The Tonal Comparative Method: Leveraging lexical tone in historical linguistics
The Comparative Method (CM) is one of the primary tools of historical linguists for determining phylogenetic relationships between languages and reconstructing ancestor proto-languages. Key to its scientific validity is having generally reproducible principles for distinguishing retentions and innovations from chance resemblance (Weiss 2015). The CM has focused almost exclusively on segmental reconstruction, with lexical tone sometimes used to exemplify areas where the CM is not applicable at all (e.g. Meillet 1948: 90, Campbell 2003). Indeed, early overexuberance about the relatedness of tone systems contributed to now-defunct proposals such as Sapir’s Sino-Dene Hypothesis (Golla 1984:374-382, Bengston 1994). Key to the scientific validity of the CM is having generally reproducible principles for distinguishing retentions from innovations and chance resemblance. It is understandable that principles for tone system reconstruction have not emerged, due to the relatively recent understanding of tonogenesis, and relatively less access to diverse tonal data. It is now well understood that lexical tone compensates for the loss of segmental contrasts (Krauss 1973:963). This has enabled some tonal reconstruction, but largely on a family-by-family basis, due to the difficulty of establishing comparability of tones across family and regional boundaries.
Recent increases in the quantity of tone data available provide an opportunity to extend our reach by applying the logic of the CM to lexical tone, which I propose as the Tonal Comparative Method (TCM). The rich and relatively recent tonal history of the Tai languages makes them an ideal testing ground for the TCM. The present study uses insights from computational phylogenetics to inform the application of the CM to tone systems. Using a corpus of tone boxes (Gedney 1972) from 362 Tai doculects, many of them endangered, and a family tree from Glottolog (Hammarström et al 2018), for each lect, every cell is compared pairwise against every other. The resulting traits thus form a binary representation of possible retentions and innovations. Using the D statistic test (Fritz & Purvis 2010) we identified which traits have strong phylogenetic signal and categorized them accordingly. The strongest phylogenetic signal occurs in three areas: cells that seldom split (e.g. B1=B3, 98% of lects), implying shared retention, cells that rarely merge (e.g. A3=B4, 6% of lects), implying shared innovation, and cells that frequently merge (e.g. A3=A4, 46% of lects), indicating a need to carefully distinguish shared innovation from parallel innovation and chance similarity.
Using these insights, the TCM reconstructs the system as a whole, rather than extrapolating the phonetic value of individual tones. A tone system can be conceived of as a mathematical partition of the lexicon into a set of categories. Thus, in this framework, a tone change (split or merger) is a change in the internal structure of the partition. Since each cell in this partition represents a segmentally-derived conditioning environment for a tonogenetic event, we are thus inferring changes in the conditioning environments of tones, rather than tone values themselves.

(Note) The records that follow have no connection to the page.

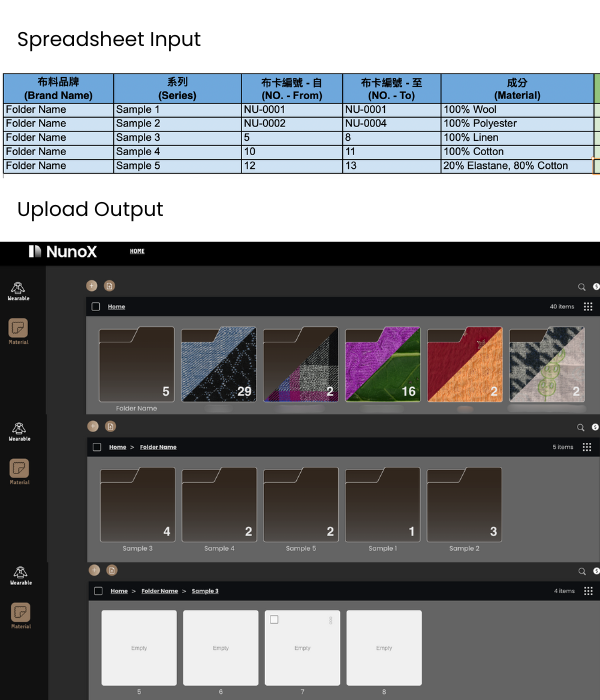
Task: Tick the checkbox in Home > Folder Name bar
Action: (x=97, y=447)
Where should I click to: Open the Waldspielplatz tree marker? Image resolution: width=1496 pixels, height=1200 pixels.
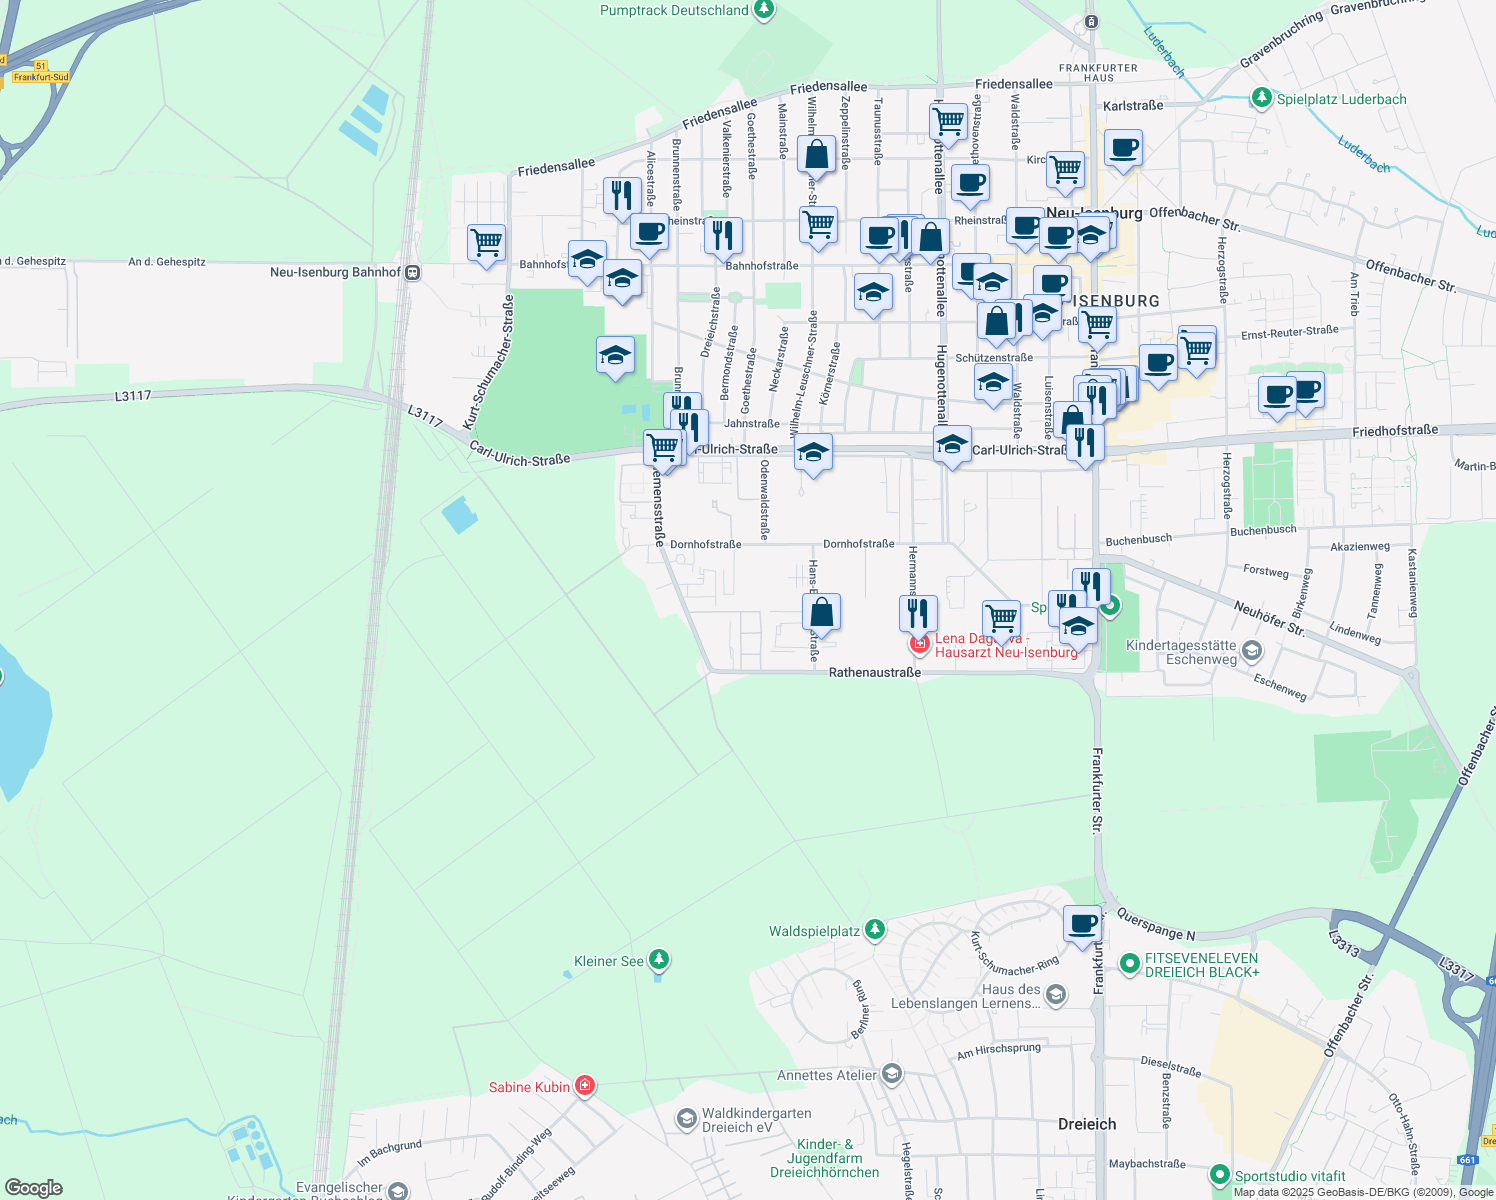pyautogui.click(x=874, y=928)
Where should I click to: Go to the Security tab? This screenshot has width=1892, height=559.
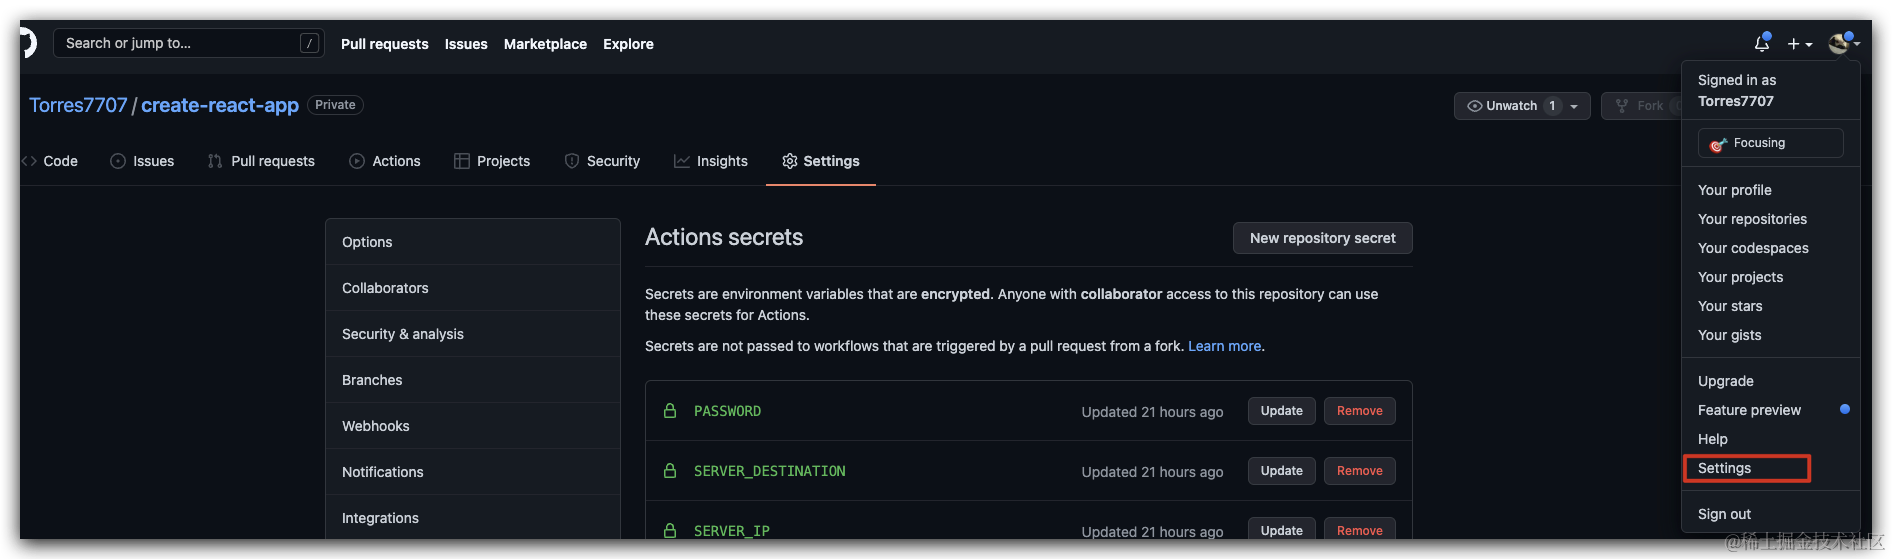pyautogui.click(x=602, y=161)
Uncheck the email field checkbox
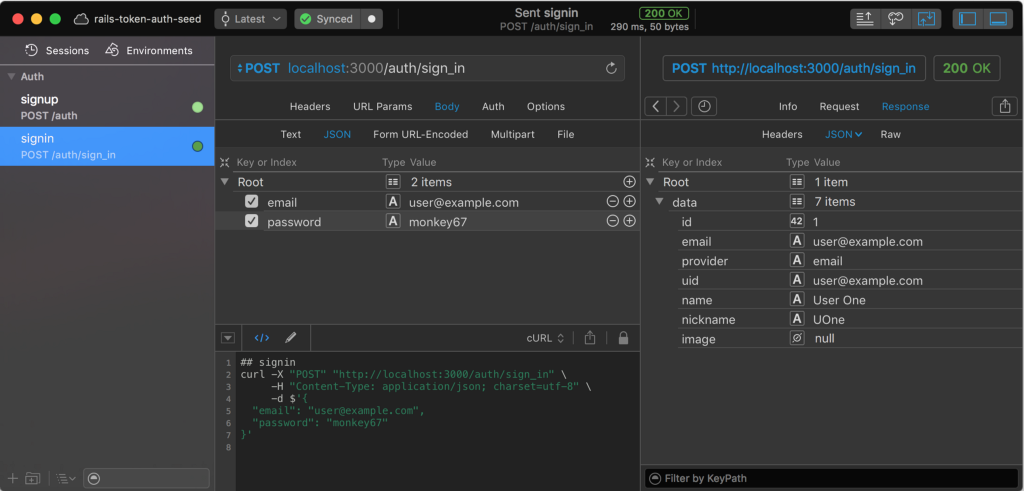Viewport: 1024px width, 491px height. [252, 202]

This big picture view prevents the mishandling of tonal evidence that has sometimes happened in past classifications (e.g. Chamberlain 1975). Ultimately it must be used in conjunction with the segmental evidence in order to make the strongest case for both segmental and tonal reconstructions, using all available evidence. The TCM represents an increase in scientific rigor in the study of tonal development in Tai languages, and serves as a model for how, given sufficient data across a typologically diverse set of languages, we might apply the TCM to sound change in lexical tone systems more generally.